La norma tutela l’ordine pubblico mediante la repressione di fatti che colpendo la quiete privata possono generare situazioni di disordine.
La contravvenzione è solo dolosa, ai fini della punibilità e, infatti, è richiesto che il fatto sia compito per petulanza o per biasimevole motivo.
Negli ultimi anni, soprattutto dopo una sempre più ampia diffusione e utilizzo dei social network e delle community (Facebook, Twitter, Badoo, etc..), la Corte di Cassazione è intervenuta anche in ambito di molestie o disturbo alle persone arrecati tramite le piattaforme informatiche.
In particolare, in data 12 settembre 2014 la Corte di Cassazione con la Sentenza n. 37596 ha riconosciuto la piattaforma sociale Facebook quale “piazza immateriale” che consente un numero indeterminato di accessi e di visioni (da parte degli altri utenti delle rete), pertanto al pari di ogni social network o community liberamente accessibile, costituisce un vero e proprio “luogo” aperto al pubblico, in cui può essere commesso il reato di molestie di cui all’art. 660 c.p..

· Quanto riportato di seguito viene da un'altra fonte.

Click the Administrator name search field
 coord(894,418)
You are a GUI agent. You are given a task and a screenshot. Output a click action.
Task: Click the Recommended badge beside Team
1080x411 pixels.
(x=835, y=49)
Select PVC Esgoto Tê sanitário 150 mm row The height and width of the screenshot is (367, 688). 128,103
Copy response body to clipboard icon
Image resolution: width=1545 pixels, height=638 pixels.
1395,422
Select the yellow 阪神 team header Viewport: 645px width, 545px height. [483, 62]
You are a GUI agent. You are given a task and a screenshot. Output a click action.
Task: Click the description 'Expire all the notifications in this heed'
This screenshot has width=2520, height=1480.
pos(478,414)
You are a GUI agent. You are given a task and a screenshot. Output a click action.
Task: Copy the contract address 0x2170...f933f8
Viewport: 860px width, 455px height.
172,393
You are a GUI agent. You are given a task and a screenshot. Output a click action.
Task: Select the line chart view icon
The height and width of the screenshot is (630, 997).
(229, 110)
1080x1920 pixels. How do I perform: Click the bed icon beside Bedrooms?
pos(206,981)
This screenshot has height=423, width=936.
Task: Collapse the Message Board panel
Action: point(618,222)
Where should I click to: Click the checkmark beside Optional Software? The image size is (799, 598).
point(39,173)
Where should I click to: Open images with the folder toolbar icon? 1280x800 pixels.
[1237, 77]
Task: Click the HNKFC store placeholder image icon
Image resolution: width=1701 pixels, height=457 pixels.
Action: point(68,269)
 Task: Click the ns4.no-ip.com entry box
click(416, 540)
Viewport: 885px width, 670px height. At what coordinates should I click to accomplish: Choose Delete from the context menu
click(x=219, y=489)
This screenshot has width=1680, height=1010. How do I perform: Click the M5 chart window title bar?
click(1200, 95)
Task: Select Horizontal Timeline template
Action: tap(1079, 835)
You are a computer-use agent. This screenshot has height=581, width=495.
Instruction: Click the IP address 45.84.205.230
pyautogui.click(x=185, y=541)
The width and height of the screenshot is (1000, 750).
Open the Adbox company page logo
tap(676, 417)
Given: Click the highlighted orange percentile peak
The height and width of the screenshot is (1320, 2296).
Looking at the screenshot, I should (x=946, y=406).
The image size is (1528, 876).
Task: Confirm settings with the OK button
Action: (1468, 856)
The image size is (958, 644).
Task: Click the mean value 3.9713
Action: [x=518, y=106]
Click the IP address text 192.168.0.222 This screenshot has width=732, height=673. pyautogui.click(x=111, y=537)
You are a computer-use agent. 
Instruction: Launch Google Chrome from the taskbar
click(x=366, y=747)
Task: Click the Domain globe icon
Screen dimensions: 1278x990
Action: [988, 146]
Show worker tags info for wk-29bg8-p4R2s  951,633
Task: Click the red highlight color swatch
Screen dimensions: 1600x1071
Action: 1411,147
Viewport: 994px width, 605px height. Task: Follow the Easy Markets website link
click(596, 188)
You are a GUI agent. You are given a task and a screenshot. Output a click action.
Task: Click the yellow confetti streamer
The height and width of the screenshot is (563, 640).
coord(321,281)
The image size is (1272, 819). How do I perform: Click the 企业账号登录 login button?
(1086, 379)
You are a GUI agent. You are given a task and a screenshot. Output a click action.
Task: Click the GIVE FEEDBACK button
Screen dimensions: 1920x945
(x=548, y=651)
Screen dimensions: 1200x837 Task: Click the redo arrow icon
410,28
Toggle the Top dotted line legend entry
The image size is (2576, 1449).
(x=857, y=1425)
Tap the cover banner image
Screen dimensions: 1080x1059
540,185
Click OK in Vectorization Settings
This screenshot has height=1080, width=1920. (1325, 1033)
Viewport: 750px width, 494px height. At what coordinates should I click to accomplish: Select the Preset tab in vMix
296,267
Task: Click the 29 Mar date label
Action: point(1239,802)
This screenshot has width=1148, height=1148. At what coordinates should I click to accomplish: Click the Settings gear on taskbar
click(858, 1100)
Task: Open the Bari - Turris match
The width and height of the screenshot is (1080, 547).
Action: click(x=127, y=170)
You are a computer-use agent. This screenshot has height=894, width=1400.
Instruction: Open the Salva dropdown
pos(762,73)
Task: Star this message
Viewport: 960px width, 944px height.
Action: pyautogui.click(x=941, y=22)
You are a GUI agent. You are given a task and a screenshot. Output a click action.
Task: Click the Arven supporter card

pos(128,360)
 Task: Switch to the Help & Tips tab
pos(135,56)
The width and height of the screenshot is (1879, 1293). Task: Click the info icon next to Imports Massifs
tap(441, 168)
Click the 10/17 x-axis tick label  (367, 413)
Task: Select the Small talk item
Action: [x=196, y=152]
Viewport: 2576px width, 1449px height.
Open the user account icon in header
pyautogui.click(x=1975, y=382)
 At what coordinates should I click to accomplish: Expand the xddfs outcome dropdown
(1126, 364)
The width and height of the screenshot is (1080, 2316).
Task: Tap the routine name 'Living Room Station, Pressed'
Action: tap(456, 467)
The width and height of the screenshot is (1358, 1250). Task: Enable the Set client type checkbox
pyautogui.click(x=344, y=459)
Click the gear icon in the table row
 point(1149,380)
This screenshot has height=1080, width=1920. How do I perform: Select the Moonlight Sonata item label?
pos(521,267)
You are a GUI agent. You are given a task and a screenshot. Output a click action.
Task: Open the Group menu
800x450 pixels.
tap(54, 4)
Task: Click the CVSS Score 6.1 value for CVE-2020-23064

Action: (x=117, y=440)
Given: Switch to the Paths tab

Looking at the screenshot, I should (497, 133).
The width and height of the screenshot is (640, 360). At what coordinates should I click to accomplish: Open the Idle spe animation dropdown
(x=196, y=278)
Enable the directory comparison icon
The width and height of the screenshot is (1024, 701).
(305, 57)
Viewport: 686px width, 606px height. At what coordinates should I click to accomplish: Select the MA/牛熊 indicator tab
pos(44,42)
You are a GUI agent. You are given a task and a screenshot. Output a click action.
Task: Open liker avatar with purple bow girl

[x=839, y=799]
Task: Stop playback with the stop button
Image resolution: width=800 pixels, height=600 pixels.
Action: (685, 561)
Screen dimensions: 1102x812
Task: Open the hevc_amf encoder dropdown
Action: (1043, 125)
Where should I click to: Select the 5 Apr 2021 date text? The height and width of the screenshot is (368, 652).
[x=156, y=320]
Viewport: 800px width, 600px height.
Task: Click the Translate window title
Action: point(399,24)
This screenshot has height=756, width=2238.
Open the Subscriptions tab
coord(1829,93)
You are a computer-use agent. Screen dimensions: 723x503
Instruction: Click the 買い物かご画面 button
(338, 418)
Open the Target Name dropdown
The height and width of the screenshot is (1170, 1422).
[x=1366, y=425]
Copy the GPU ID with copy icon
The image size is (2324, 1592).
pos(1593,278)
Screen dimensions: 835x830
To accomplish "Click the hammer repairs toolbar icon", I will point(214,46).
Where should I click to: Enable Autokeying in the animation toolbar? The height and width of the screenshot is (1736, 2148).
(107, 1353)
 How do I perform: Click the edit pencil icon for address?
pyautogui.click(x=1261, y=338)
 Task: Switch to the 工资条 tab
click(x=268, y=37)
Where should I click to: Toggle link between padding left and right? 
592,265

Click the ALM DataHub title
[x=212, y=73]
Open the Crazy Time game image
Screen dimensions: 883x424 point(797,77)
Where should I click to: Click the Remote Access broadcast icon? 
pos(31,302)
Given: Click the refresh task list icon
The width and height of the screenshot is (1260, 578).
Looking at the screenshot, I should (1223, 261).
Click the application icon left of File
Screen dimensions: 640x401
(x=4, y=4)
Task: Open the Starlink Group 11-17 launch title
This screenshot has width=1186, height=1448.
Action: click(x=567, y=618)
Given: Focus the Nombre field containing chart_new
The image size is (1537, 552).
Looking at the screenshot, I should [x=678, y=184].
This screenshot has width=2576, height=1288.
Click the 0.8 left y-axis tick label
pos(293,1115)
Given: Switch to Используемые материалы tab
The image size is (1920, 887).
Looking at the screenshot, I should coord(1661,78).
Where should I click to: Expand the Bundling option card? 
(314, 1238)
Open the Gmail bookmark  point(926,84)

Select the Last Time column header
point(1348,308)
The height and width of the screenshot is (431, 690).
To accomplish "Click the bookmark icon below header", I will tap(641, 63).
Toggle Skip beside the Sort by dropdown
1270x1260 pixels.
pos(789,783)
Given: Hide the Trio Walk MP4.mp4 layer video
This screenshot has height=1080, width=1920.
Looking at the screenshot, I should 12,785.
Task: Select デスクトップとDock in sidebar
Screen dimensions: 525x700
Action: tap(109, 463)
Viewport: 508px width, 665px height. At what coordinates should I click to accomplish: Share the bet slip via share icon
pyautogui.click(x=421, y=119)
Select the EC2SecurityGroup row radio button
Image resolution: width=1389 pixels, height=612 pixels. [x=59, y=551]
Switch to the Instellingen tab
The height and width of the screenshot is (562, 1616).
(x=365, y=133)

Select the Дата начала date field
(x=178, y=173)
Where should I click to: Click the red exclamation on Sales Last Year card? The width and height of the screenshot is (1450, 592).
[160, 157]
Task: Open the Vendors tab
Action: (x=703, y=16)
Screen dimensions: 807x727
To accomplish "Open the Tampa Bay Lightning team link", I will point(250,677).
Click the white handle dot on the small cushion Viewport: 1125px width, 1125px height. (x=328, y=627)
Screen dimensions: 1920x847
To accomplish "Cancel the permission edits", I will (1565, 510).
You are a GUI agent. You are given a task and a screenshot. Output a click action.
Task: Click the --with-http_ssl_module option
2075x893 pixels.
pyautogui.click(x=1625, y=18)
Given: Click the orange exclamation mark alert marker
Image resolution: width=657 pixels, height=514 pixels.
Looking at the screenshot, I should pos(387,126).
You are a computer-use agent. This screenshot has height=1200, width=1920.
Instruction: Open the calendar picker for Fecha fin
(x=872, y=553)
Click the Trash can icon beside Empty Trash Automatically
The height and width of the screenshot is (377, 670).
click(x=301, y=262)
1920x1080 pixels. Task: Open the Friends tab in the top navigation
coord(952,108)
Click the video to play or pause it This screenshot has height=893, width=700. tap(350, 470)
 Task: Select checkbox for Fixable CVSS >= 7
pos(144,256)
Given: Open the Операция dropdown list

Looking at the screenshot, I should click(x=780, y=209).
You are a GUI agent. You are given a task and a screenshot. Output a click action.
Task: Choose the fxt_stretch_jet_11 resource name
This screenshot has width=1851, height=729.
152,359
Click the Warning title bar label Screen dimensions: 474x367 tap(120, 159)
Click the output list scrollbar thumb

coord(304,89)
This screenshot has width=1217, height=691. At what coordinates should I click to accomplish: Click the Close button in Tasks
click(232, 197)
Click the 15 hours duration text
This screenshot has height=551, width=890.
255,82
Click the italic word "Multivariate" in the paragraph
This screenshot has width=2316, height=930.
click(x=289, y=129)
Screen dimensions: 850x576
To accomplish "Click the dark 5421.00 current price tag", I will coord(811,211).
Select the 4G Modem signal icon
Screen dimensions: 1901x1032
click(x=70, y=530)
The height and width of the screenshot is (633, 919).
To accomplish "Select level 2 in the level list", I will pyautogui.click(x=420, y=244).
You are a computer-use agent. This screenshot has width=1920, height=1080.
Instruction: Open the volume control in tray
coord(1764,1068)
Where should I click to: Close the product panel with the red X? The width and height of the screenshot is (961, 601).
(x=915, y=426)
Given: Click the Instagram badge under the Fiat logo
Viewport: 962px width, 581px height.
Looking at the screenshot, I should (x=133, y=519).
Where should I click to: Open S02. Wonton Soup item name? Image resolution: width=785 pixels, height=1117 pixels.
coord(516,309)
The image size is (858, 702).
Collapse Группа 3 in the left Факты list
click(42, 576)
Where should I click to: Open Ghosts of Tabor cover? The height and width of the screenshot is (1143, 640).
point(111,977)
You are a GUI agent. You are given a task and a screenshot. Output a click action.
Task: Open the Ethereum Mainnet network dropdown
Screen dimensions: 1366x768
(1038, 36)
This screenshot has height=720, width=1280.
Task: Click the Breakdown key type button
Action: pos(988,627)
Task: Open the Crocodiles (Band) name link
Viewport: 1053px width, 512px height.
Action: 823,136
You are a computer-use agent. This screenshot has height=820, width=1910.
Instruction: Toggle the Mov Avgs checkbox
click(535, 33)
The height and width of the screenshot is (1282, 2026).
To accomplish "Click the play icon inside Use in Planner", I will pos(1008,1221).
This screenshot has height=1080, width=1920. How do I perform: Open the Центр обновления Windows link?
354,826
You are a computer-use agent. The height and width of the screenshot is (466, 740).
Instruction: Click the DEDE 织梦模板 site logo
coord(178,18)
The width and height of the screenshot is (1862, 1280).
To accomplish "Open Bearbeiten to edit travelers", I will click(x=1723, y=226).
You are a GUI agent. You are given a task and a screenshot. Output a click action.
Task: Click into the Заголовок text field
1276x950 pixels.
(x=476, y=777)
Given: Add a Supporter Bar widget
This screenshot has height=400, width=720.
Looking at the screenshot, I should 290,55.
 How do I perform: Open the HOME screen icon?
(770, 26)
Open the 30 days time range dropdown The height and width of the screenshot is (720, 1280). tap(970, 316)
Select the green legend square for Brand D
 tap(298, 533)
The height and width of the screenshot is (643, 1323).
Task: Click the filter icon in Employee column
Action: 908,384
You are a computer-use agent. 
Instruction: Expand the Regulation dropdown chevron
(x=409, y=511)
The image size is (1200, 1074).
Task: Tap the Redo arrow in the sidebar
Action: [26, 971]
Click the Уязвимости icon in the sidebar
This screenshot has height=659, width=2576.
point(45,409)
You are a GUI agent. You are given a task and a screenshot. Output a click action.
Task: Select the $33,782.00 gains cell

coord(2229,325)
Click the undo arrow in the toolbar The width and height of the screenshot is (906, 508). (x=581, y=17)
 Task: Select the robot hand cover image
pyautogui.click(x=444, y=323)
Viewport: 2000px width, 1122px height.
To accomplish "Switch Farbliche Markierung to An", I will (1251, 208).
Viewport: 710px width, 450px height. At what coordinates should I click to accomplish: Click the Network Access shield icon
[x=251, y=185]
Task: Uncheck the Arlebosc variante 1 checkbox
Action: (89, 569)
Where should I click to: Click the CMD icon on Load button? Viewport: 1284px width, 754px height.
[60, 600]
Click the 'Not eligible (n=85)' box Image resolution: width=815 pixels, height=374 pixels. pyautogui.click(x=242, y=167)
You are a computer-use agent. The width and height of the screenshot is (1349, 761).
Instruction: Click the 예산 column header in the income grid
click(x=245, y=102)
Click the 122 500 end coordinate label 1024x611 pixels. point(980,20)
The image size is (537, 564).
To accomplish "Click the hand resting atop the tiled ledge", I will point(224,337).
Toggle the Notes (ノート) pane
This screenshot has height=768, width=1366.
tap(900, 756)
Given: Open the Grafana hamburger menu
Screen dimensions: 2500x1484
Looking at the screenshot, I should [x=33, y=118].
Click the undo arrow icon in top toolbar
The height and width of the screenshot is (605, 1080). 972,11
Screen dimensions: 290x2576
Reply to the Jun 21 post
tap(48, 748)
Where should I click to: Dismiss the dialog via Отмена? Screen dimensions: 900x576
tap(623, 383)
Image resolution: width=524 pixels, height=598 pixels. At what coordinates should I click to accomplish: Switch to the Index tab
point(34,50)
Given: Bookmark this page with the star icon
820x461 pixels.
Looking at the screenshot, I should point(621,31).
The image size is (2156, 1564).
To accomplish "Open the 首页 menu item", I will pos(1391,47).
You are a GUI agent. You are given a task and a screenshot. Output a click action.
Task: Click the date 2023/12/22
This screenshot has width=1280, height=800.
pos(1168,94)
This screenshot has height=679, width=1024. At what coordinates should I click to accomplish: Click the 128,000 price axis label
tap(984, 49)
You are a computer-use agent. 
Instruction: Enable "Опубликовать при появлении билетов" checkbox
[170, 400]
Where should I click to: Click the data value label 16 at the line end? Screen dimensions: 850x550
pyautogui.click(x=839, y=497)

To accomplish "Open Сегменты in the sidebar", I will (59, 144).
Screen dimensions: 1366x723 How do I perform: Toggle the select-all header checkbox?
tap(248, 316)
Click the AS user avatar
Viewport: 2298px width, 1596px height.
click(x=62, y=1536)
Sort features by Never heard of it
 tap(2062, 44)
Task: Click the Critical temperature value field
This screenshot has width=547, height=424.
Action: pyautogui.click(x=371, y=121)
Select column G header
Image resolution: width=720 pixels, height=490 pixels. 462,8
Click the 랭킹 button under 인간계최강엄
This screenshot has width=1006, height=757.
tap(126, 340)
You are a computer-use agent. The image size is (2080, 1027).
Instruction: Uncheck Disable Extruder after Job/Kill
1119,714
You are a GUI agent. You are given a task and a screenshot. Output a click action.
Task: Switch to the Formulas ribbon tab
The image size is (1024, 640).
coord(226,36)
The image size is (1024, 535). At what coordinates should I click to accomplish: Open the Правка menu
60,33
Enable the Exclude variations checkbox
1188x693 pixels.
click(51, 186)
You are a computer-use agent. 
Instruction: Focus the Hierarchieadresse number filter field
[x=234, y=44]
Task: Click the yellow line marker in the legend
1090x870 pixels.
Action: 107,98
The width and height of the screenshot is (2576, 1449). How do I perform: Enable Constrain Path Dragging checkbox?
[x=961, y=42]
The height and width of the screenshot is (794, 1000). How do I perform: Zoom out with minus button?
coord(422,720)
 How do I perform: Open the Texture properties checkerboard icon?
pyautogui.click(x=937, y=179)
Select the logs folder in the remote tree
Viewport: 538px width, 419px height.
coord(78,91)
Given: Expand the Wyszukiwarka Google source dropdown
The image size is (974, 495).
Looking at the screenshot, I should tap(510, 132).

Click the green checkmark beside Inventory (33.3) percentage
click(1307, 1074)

A tal proposito, la Suprema Corte nella citata sentenza chiarisce che ”l’espressione “luogo pubblico o aperto al pubblico” che, non accompagnata dalla condizione della contemporanea presenza di più persone ricorre negli articoli 352, 404, 405, 660, 663, 688, 689, 690, 718, 720, 725, 726 c.p., secondo la dottrina e la giurisprudenza consolidate sta a indicare: per luogo pubblico, quello di diritto o di fatto continuativamente libero a tutti, o a un numero indeterminato di persone; per luogo aperto al pubblico, quello anche privato, ma al quale un numero indeterminato, ovvero un’intera categoria, di persone, può accedere, senza limite o nei limiti della capienza, ma solo in certi momenti o alle condizioni poste da chi esercita un diritto sul luogo (ovvero dal titolare dello ius excludendi)”.

bullismo telematico
bullismo telematico

L’invio di messaggi (ad esempio post molesti) sulla pagina Facebook di un soggetto permetterebbe, dunque, di ricondurre la condotta dell’autore alla fattispecie di cui all’art. 660 c.p. proprio per la natura di “luogo” virtuale (“piazza immateriale”) aperto all’accesso di chiunque utilizzi la rete di un social o di una community.

Dopo questo intervento della Cassazione tutti colori che quotidianamente utilizzano social e community inviando messaggi e post sulla bacheca di altri utenti dovranno prestare molta attenzione non solo al contenuto ma alla eventuale natura molesta (per numero e contenuto) dei loro interventi.